BEGIN

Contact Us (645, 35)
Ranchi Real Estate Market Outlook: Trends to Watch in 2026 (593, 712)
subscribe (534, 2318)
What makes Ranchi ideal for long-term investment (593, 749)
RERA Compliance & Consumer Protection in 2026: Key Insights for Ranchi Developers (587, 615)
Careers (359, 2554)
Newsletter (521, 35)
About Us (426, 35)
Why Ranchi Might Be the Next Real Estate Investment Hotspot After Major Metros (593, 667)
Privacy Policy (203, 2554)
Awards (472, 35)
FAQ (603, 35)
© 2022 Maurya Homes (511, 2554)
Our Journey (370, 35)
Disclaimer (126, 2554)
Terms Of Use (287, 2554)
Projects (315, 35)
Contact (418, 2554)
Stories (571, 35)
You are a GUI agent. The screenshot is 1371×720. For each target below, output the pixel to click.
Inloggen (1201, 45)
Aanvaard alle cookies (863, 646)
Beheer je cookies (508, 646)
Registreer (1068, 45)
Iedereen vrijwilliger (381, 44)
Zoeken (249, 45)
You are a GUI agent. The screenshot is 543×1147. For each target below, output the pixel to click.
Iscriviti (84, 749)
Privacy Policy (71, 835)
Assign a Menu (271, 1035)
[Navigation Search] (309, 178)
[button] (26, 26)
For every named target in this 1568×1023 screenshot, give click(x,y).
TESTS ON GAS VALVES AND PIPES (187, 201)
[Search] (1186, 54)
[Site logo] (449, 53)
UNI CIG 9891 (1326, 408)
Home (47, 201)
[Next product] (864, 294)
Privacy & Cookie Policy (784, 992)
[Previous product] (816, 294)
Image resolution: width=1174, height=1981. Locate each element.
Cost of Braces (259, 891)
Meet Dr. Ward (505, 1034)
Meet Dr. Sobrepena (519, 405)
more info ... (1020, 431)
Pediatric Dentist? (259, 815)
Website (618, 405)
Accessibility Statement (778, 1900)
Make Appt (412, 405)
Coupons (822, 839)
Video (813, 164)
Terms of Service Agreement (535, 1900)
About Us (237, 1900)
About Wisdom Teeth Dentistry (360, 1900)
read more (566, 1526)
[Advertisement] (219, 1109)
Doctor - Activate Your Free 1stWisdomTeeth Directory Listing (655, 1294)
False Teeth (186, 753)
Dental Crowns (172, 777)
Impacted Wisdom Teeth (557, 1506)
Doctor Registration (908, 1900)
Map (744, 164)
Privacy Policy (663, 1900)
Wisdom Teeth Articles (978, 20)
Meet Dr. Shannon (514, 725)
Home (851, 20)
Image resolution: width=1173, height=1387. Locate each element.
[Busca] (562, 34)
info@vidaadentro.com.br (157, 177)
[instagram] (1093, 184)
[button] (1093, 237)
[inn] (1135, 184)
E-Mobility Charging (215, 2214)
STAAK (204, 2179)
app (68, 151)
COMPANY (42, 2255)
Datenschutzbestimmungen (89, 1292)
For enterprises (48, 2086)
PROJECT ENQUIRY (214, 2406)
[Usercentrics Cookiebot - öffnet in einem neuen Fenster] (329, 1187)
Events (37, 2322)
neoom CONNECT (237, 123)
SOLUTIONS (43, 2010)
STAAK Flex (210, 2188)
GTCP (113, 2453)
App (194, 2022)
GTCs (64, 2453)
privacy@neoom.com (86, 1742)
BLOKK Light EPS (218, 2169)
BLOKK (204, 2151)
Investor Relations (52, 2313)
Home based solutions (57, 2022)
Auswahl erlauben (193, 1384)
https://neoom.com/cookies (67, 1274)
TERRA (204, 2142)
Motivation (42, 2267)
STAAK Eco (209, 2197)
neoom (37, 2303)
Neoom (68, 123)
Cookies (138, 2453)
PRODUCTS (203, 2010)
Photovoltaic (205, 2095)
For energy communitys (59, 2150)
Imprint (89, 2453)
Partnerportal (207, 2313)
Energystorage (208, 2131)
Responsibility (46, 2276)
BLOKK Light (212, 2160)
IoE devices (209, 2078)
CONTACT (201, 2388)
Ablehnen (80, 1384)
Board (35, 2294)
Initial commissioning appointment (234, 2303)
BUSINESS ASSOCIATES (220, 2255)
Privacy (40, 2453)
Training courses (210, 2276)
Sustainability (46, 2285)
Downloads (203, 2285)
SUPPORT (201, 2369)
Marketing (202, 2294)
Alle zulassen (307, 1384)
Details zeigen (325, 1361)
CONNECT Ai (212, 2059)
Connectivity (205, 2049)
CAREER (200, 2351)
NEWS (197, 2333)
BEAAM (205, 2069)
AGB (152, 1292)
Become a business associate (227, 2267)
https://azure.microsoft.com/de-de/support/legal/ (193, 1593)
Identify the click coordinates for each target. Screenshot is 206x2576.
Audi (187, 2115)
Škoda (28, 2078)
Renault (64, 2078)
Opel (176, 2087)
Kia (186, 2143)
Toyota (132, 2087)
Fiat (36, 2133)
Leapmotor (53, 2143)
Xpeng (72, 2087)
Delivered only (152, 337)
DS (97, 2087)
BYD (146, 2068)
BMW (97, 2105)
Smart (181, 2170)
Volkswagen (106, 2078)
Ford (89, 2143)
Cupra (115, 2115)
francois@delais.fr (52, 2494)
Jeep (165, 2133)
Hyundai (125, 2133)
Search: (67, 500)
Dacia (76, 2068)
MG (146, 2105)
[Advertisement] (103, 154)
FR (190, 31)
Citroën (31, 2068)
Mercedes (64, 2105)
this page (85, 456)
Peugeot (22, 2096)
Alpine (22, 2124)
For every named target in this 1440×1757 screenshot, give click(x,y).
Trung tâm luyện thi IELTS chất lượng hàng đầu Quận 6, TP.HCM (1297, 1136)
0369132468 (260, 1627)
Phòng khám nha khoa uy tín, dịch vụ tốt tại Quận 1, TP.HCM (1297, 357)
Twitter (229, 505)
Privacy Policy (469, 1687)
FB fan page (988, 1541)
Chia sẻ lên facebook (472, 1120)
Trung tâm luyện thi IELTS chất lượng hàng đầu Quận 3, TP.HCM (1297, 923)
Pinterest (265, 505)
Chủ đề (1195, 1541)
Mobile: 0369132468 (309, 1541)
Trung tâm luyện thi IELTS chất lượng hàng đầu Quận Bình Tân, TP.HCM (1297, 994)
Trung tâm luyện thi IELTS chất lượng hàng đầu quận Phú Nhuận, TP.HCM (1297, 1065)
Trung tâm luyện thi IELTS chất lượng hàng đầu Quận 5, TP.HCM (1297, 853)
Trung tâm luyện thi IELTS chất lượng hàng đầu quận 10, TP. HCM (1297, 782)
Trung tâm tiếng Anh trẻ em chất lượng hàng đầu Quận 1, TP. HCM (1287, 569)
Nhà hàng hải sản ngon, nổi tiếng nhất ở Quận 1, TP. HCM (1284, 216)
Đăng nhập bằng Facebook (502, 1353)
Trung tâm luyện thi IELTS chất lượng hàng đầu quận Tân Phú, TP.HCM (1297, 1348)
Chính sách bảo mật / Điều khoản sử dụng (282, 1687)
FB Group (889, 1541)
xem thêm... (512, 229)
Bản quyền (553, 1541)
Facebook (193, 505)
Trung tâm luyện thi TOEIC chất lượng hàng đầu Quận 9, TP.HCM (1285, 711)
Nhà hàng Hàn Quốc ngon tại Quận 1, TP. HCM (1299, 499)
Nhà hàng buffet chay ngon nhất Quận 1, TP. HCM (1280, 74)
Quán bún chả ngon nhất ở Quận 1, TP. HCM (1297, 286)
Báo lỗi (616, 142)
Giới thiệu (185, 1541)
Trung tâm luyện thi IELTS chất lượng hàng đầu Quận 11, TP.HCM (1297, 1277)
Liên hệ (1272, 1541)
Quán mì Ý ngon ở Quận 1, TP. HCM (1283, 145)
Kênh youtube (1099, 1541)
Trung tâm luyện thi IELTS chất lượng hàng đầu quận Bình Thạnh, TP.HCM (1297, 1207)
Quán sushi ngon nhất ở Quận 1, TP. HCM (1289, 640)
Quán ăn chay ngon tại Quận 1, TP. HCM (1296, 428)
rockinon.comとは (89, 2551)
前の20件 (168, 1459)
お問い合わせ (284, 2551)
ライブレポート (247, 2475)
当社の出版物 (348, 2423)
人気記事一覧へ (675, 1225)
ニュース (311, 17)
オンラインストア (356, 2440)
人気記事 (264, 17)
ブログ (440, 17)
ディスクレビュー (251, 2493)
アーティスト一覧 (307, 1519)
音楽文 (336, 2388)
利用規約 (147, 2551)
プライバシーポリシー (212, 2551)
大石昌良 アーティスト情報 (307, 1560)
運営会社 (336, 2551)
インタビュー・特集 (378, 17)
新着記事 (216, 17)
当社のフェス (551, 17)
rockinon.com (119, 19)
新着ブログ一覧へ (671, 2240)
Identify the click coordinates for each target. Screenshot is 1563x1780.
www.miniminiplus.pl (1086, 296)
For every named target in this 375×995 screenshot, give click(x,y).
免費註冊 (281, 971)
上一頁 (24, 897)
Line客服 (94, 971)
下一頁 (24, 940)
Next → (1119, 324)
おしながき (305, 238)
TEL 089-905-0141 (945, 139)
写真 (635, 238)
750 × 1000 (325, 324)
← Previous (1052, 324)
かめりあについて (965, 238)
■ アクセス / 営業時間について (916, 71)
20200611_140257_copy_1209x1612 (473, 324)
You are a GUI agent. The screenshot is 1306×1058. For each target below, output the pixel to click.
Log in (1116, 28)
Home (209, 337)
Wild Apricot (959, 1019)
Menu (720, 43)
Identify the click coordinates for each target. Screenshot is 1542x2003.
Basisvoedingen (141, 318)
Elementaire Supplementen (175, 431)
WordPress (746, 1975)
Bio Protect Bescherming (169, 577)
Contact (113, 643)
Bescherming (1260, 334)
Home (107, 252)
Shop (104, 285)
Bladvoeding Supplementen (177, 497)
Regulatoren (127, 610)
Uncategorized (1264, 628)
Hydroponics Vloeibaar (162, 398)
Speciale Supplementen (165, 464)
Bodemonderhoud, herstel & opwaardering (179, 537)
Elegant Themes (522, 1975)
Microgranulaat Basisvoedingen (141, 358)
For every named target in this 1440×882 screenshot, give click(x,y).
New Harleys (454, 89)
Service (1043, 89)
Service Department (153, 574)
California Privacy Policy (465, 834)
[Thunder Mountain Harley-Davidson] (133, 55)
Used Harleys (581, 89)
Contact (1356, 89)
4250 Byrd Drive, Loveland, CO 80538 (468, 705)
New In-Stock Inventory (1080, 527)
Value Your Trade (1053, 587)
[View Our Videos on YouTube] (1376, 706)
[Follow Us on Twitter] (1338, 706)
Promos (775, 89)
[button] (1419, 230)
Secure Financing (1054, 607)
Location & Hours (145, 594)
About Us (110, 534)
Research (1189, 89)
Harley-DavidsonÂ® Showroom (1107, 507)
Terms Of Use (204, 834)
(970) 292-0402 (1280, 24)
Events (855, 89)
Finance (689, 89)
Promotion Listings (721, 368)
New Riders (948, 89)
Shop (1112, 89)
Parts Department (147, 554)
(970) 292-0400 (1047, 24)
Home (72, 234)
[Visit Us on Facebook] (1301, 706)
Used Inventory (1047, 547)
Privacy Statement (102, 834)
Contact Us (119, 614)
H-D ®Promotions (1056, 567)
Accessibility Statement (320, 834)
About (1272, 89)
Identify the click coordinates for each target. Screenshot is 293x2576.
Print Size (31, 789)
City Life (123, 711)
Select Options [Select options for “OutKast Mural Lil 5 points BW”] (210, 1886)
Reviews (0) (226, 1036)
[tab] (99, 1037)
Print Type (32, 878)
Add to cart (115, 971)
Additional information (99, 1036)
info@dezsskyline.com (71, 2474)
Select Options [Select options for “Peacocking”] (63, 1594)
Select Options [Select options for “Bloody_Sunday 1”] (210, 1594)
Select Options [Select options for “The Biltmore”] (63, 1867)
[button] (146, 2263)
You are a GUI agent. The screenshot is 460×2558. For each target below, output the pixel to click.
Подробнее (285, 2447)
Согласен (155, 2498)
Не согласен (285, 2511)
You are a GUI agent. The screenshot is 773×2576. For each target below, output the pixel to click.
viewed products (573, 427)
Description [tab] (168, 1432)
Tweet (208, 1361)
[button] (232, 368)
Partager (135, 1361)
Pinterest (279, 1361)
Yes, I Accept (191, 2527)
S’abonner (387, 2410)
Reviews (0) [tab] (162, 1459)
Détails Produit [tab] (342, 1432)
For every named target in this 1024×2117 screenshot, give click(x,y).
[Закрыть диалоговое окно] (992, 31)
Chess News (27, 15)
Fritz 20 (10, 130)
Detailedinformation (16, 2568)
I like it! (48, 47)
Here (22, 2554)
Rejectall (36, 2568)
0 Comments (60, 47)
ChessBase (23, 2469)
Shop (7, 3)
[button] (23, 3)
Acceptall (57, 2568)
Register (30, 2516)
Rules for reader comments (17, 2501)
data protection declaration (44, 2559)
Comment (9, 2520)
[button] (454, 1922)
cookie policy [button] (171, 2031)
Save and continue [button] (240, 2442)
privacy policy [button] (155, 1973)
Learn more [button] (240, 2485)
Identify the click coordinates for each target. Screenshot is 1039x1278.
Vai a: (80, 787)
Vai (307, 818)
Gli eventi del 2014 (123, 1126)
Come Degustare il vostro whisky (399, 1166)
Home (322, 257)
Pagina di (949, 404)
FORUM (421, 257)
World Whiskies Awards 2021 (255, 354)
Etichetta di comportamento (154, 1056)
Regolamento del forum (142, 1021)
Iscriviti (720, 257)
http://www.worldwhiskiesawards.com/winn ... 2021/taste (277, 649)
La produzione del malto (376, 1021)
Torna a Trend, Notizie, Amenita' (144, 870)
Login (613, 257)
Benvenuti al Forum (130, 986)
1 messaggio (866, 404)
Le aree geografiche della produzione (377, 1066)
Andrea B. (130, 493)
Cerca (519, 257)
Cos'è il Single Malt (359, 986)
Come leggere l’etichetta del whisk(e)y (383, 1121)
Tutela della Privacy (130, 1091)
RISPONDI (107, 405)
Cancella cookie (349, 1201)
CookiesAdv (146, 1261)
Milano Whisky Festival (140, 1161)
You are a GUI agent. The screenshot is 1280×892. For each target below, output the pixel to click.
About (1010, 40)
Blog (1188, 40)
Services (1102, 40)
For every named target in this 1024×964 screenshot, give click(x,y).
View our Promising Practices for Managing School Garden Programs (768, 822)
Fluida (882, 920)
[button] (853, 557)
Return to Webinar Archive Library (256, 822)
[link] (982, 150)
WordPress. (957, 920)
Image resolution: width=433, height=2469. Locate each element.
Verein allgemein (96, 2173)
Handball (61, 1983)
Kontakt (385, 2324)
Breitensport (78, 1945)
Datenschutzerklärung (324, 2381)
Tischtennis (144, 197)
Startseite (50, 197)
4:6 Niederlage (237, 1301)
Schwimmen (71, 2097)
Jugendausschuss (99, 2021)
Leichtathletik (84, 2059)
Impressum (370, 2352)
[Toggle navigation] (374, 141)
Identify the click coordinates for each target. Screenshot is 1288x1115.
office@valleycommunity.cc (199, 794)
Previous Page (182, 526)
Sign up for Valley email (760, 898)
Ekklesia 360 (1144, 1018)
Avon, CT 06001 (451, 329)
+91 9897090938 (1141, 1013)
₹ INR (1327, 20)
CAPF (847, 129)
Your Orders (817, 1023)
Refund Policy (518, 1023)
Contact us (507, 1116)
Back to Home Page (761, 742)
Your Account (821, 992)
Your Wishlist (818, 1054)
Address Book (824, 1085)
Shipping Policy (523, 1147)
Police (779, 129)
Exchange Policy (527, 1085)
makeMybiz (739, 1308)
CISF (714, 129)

END

- _GIVEN TASK_:
Copy the data verbatim, everything from the line containing "For every named target in this 1440×1757" down to the line containing "Chia sẻ lên facebook (472, 1120)", with both of those lines included.

- _THE REPLY_:
For every named target in this 1440×1757 screenshot, give click(x,y).
Trung tâm luyện thi IELTS chất lượng hàng đầu Quận 6, TP.HCM (1297, 1136)
0369132468 (260, 1627)
Phòng khám nha khoa uy tín, dịch vụ tốt tại Quận 1, TP.HCM (1297, 357)
Twitter (229, 505)
Privacy Policy (469, 1687)
FB fan page (988, 1541)
Chia sẻ lên facebook (472, 1120)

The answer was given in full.